Il lavoro certosino di Deaglio ci ha offerto un ritratto completo di questo “impostore” geniale e salvifico che si è opposto all’ordinario massacro condotto dai nazifascisti ascoltando le suppliche e abbracciando le necessità di una umanità oltraggiata, avvilita e deturpata nella nobile e cristiana terra d’Ungheria.
L’esemplare condotta di Giorgio Perlasca, che ha guadagnato ‒ giorno dopo giorno ‒ la dilazione dei trasferimenti di intere famiglie verso i campi di sterminio, ha, in un certo qual modo, riscattato le brutture e le delazioni di tanti riprovevoli burocrati che, attratti dal richiamo del denaro e della corruzione, hanno preferito vendere ai carnefici il loro prossimo. Da ciò affiora con nitore l’immagine di un uomo normale che, quasi suo malgrado, divenne eroe e modello per le generazioni successive.
L’odio nasce dal nulla e al nulla conduce ottenebrando la capacità di giudizio e alimentandosi attraverso la deprecabile indifferenza che trasforma il comune cittadino in un boia incallito e sprezzante.
Il protagonista di un noto film sulla shoah chiosava: «Chiunque di noi abbia pensato di essere stato creato da Dio migliore di qualsiasi altro essere umano si è trovato nella stessa condizione di Eichmann, e chi di noi ha consentito che la forma del naso di un’altra persona o il colore della sua pelle o la maniera in cui venera il proprio Dio avvelenassero i propri sentimenti ha conosciuto la perdita di senno che ha condotto Eichmann alla sua follia, perché è così che tutto è cominciato per coloro che hanno compiuto questi orrori»;[5] l’esempio di Perlasca ha mostrato concretamente l’esistenza della possibilità di resistere alla tentazione della «banalità del male».
Bertolt Brecht denunciava amaramente la narcosi delle coscienze lamentando l’afasia degli intellettuali ‒ «Nei giorni a venire non diranno: i tempi erano oscuri. Diranno invece: perché i poeti tacevano?» ‒ ma, in quegli stessi anni, Giorgio Perlasca, poeta della vita, faceva risuonare la sua voce protettiva oltre il fragore delle granate che cadevano su Budapest.

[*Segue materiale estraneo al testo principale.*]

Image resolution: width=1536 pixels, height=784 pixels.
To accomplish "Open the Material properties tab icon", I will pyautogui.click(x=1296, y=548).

[1] Nell’autunno del 1944, solo uno sparuto numero di personalità della diplomazia affiancò la Croce Rossa Internazionale, capeggiata da Friedrich Born, nella difesa della comunità ebraica ungherese. È giusto fare memoria dei loro nomi: l’ambasciatore spagnolo Angel Sanz Briz, il console generale svizzero Charles Lutz, il ministro svedese Carl Ivan Daniellson, Raul Wallenberg (inviato speciale del re Gustavo di Svezia), il console onorario portoghese conte Pongracz e il Nunzio apostolico monsignor Angelo Rotta.
[2] Bande di militanti filonazisti ungheresi.
[3] Il dittatore Miguel Primo de Rivera (1870-1930) riconobbe, nel 1924, la cittadinanza spagnola a tutti gli ebrei sefarditi sparsi per il mondo.
[4] L’incredibile avventura di Perlasca fu raccontata invano ad Alcide De Gasperi, a Giuseppe Pella e al “Messaggero Veneto”.
[5] Il film in questione è The Eichmann Show – Il processo del secolo del regista Paul Andrew Williams (2015).